Decidieron sembrar las semillas de todo modos, no eran muchas y no les llevó mucho tiempo. También aprovecharon para escardar las plantas de guisantes, y terminaron con un riego general por goteo a pesar de que amenazara lluvia. Quien más, quien menos hizo unas fotos y las subió a las redes sociales.

–A mí no me apuntes con esa cosa –se quejó Paloma solo medio en broma cuando Yelena quiso sacarle una foto junto a las enormes berzas.

–Cree que las fotos le van a robar el alma –intervino Marcos con acidez.

–Simplemente me gusta conservar mi intimidad y mis derechos de imagen, que parece que ahora ya no se pregunta nunca –respondió la mujer con una sonrisa.

–¡Pero si estamos en la calle!

–Además, es una cuestión de buena educación, lo de preguntar.

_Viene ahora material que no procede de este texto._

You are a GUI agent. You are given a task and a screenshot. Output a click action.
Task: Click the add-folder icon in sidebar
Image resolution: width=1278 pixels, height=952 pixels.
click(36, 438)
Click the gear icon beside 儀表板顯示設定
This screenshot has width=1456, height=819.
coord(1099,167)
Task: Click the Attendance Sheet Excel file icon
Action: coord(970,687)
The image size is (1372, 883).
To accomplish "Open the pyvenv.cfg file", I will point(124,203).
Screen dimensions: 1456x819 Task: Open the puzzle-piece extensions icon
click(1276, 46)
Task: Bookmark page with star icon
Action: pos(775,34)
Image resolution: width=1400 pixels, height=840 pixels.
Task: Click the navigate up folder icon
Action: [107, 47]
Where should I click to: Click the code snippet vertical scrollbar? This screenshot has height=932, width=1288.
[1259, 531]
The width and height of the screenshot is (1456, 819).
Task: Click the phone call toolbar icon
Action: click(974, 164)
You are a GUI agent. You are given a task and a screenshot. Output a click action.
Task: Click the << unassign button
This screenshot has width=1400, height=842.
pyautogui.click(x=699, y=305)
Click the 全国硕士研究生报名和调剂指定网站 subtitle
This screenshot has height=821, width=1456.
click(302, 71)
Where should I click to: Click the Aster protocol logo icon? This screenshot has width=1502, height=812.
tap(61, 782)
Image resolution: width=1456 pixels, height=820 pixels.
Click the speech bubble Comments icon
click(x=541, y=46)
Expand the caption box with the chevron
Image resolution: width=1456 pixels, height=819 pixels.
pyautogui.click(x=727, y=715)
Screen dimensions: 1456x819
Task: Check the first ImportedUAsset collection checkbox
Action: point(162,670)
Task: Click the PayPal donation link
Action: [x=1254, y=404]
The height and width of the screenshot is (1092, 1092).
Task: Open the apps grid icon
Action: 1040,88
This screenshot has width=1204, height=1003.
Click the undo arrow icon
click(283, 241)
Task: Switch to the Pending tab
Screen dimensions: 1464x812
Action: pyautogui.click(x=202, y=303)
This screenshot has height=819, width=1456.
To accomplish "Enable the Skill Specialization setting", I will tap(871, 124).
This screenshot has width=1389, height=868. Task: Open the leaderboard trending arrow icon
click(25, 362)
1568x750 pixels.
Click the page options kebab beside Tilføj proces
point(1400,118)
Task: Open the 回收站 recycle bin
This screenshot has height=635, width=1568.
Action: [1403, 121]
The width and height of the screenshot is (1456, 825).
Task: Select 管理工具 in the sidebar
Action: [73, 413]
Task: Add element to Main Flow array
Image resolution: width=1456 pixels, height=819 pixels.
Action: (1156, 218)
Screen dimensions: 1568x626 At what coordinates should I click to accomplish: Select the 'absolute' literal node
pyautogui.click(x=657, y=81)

La mayoría terminaron la mañana en el porche de la casa de acogida, donde se encontraron con otro par de personas, cuyos achaques se habían atenuado un tanto, y organizaron un pequeño campeonato de futbolín. Las dos jóvenes novatas se habían relajado bastante, mezclándose en el grupo con total confianza, así que prometieron regresar el siguiente domingo y aprovecharon que salía la gente de La Ortiga para correr hacia la parada del bus.

–¿Nos vemos esta noche para cenar en La Ortiga, entonces? –propuso Prinze ya de regreso en Santo Toribio.

–Yo paso, me apetece un poco de carne y luego dormir –rechazó Malika, a lo que se sumó Marcos.

Entre el resto hubo diferentes grados de compromiso; Carlos y Joni no aseguraron su presencia, pero Musta, Elsa y Paloma se sumaron a la idea; eso sí, pensaban dormir una buena siesta. Se despidieron entre abrazos.

–Otro éxito, ¿no? –bromeó Paloma mientras entraban en casa.

Joni sonrió.

–Hace tiempo que triunfaron. Es una suerte que aún nos dejen participar.

Se abrazaron y se durmieron en el sofá sin probar bocado.